How materialized files get re-evicted

On macOS, Arq tracks every dataless file it materializes during a backup and tells macOS to evict each one after backing it up — telling FileProvider to discard the local contents and return the file to its cloud-only state.

On Windows there’s no API for Arq to do this directly, so re-eviction happens through your sync engine’s own background cleanup:

  • OneDrive — In Settings → System → Storage → Storage Sense, enable “Content will become online-only if not opened for more than [N] days” and pick a number of days.
  • Dropbox — In Dropbox preferences, go to Sync and enable “Save hard drive space automatically”.
  • Manual — You can always right-click any file in File Explorer and choose “Free up space” to immediately return it to its cloud-only state.

Only changed files are downloaded

Materializing a dataless file is expensive — it has to be downloaded from the cloud.

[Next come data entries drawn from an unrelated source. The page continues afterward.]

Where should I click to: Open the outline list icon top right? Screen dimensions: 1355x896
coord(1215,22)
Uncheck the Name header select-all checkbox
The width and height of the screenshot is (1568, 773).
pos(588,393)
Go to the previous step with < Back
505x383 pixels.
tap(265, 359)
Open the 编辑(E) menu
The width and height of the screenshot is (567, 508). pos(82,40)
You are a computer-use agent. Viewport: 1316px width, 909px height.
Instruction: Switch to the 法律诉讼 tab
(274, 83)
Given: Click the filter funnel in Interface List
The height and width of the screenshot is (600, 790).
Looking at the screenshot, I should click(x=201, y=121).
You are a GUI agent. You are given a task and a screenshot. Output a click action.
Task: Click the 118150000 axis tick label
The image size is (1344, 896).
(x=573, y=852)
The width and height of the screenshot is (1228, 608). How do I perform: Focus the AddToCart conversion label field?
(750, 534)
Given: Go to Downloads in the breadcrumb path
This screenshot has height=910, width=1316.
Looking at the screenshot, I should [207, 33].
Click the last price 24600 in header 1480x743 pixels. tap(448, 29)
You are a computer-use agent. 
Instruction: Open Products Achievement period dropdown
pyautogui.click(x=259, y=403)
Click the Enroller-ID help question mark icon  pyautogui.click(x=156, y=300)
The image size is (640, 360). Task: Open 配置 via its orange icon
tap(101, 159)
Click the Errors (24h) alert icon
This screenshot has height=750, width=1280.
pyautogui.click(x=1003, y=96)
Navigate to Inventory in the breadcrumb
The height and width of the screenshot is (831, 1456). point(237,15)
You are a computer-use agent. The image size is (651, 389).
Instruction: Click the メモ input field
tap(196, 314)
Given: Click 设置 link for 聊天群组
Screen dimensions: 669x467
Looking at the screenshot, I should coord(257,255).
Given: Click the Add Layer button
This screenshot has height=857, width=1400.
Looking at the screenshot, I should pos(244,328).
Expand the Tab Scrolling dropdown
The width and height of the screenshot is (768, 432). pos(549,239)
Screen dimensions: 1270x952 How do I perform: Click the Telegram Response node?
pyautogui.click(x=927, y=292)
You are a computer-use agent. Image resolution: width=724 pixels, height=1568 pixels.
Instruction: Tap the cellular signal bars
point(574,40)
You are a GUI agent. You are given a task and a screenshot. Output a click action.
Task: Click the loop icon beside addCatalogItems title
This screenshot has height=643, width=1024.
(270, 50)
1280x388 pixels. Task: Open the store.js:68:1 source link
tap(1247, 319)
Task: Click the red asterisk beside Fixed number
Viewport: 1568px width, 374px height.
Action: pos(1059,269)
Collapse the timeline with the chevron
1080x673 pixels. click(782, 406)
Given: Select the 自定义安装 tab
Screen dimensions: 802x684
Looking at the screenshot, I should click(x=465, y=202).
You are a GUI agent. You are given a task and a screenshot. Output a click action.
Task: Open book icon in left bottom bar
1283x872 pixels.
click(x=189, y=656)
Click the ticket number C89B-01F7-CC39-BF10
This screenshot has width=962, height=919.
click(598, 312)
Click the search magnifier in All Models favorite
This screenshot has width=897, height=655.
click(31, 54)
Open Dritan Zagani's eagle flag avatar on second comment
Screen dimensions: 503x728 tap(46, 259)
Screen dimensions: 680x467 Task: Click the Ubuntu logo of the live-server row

To minimize that cost, Arq compares each dataless file’s metadata (size, modification date, etc.) against the previous backup record before deciding whether to materialize it. If the file hasn’t changed since the last backup, Arq reuses the previously backed-up content and skips materialization entirely.

So the first backup of a folder full of dataless files is slow, but subsequent backups touch only the files you’ve actually modified.

One requirement: the user has to be logged in

Cloud providers will only download content on behalf of a process running inside the user’s session. On macOS that’s bird (for iCloud Drive) and fileproviderd (for third-party providers); on Windows it’s the OneDrive, Dropbox, Google Drive, or iCloud sync engine itself. If no user is logged in — for example, the machine is sitting at the login window overnight — the download never starts and Arq can’t back up the file.

If your dataless files matter, make sure you’re logged in when the backup runs.

Note: More about how Arq handles dataless files is in the Arq help.